1. Identifying the Corresponding Side:

   • In the smaller figure on the left, segment TQ is the vertical side of the triangle RTQ.
   • Since the figures are scaled copies of each other, the corresponding side in the larger figure on the right must retain the same relative position.
   • Therefore, the side corresponding to segment TQ in the right figure is LJ, which is the vertical side of the triangle JLK.

2. Determining the Scale Factor:

   • To find the scale factor, we can compare the lengths of corresponding segments in the two figures. The scale factor is the ratio of a side's length in the larger figure to its corresponding side's length in the smaller figure.
   • If we count the units, the length of TQ in the smaller figure is 2 grid units (assuming each square on the grid is 1 unit).
   • The length of LJ in the larger figure is 4 grid units.
   • Thus, the scale factor is $\frac{4}{2} = 2$.

Therefore, the side in the figure on the right that corresponds to segment TQ is LJ, and the scale factor is 2.

Would you like to explore this topic further, or do you have any more questions?
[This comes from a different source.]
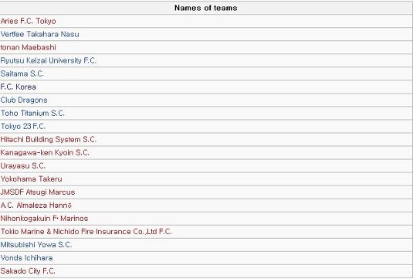The width and height of the screenshot is (413, 279).
Task: Open Ryutsu Keizai University F.C. page
Action: (49, 60)
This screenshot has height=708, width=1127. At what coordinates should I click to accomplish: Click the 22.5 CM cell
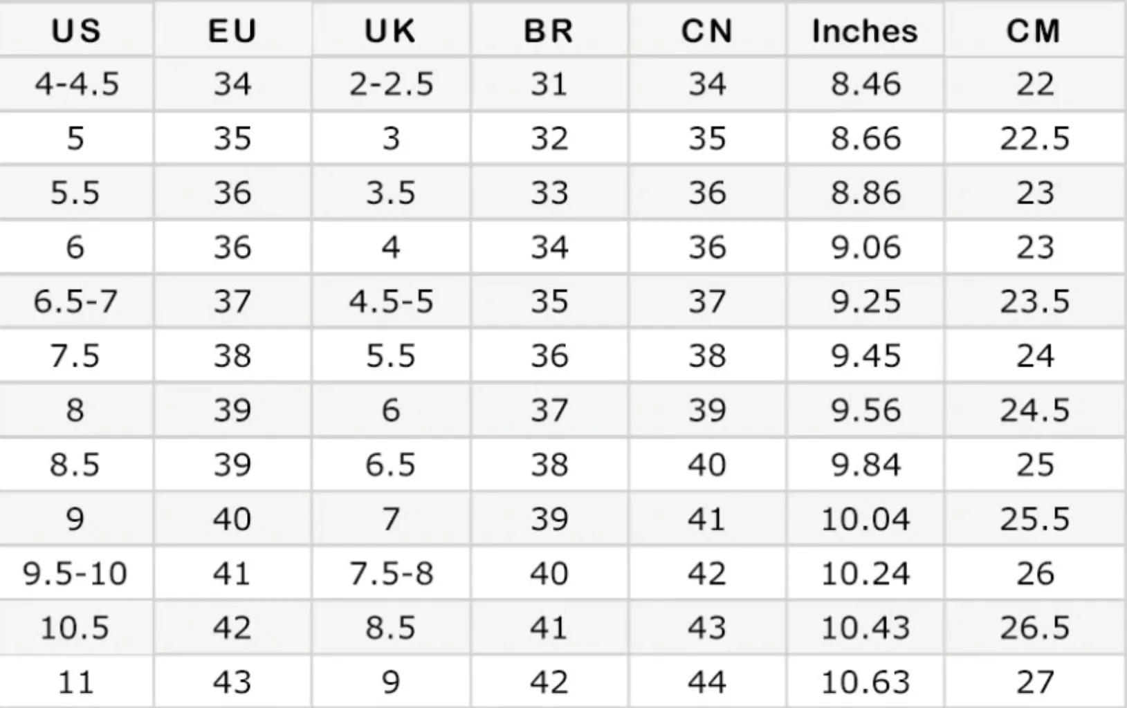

Here are some related questions to consider:

1. How does scaling affect the area of similar figures?
2. What happens to the angles of a figure when it is scaled?
3. Can you determine the scale factor by comparing the areas of similar figures?
4. How do you use scale factors in real-world applications, such as maps and models?
5. What are some other properties that remain unchanged under scaling?

Tip: When working with geometric figures on grid paper, counting the grid units can be a quick way to estimate measurements and compare properties like segment lengths and areas.